Why You Need to Iterate
Where some entrepreneurs stumble is they are never willing to iterate their product. They have an idea for the product, they put it out, people don’t like it and they throw in the towel. It’s incredibly hard to get it right the first time. You have to iterate.
Other entrepreneurs believe their product will magically work after a while. Unless they are iterating, it’s very unlikely it’s just going to magically take off. You have to iterate, you have to do so quickly, and you have to make sure the iterations are significant.
The changes you need to make must address the fact that your project must not be delivering enough value to the user at the cost you are requesting of them. For example, your emails aren’t valuable enough for them to bother opening. They don’t like it enough to recommend to their friends. They didn’t like it enough to take time out of their day to check it again a week later. In my fictitious TaskRabbit case, it could be that just a few people on craigslist are actually putting up their tasks on TaskRabbit and my net promoter score is negative.

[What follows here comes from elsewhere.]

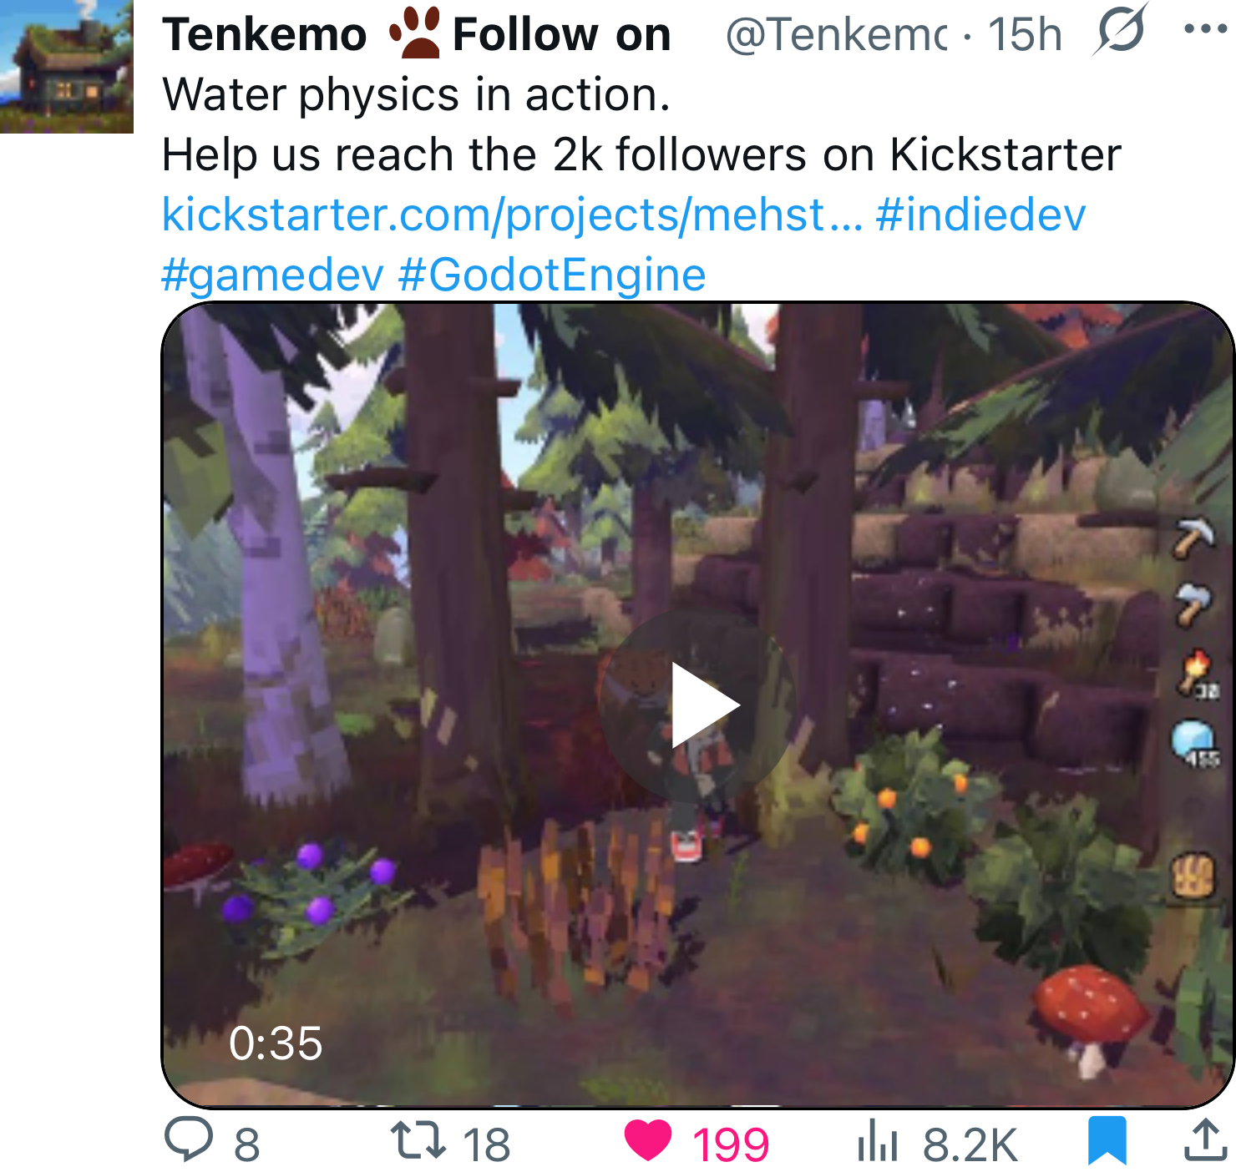This screenshot has width=1236, height=1172.
Task: Toggle the blue bookmark icon
Action: tap(1107, 1140)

At this point, people will tend to think they have a marketing problem. Not enough people know about it. But, it’s almost certainly that you have a product problem.
Before you go trying to fix your product, you should diligently note down where you currently rank your chosen success metrics. You need to make sure you get a big enough sample size to make sure your stats are accurate which can be hard to do by just talking to people in person.
Once you’ve noted your metrics, your goal is to find out why you have a product problem. You need to dig deep into the user psyche and pull out that reason.
You can give people online surveys to take, you can pay people $10 to get on the phone with you and, even better, you can bring in people to talk to you in person (via craigslist, buy their coffee at starbucks, etc.).
In my fictitious case, I finally muster up the courage to find out why TaskRabbit isn’t working. It turns out that potential users don’t trust the people who will be doing the tasks.
So, you go back to your apartment, implement a fix to the problem and release it again.
Compare Success Metrics for Each Iteration
Whatever methodology you used previously, you should do it again with new users and measure where your new product ranks on your chosen success metric.
You may find that your success metric is hugely improved and the product is taking off.
More likely, you’ll find that your success metric improved a little bit, stayed flat, or depressingly gone down.
Regardless, you need to get in touch with these new users and find out why they still don’t really want/need your product. You may find that you didn’t actually solve the problem you thought you were solving.
In the TaskRabbit example, I could have added a small bio next to TaskRabbits to make them seem more trustworthy. But, if the metrics didn’t improve, then I was wrong. I either didn’t actually address their concerns or there were other concerns that I didn’t know about. So, I could do something more dramatic like stating that all TaskRabbits have undergone a thorough background check.
Back to your apartment to iterate again.
With your various iterations, you’re trying to get to two potential states:
- Success metric takes off. Your product will take off along with it. For net promoter score, it becomes positive.
- Your success metric improvement stalls. You’ve iterated several times and, while they slightly improved your metrics, it hasn’t been enough. You’ve also run out of ideas on how to continue iterating. It may be that people don’t really have the problem you’re trying to solve. Or, the way you’re solving the problem is too demanding on the user and you don’t know how to make it easier for them.
It’s Okay to Start Something New
Hopefully your various iterations will take your project to where it needs to be to take off with your audience.
However, if you are iterating, your metrics aren’t improving and you’ve run out of ideas on how to address your users’s concerns about the product, it’s okay to throw in the towel and start working on a new project. You’ll have learned a tremendous amount from your first go around and will be in a much better position to make your next idea successful.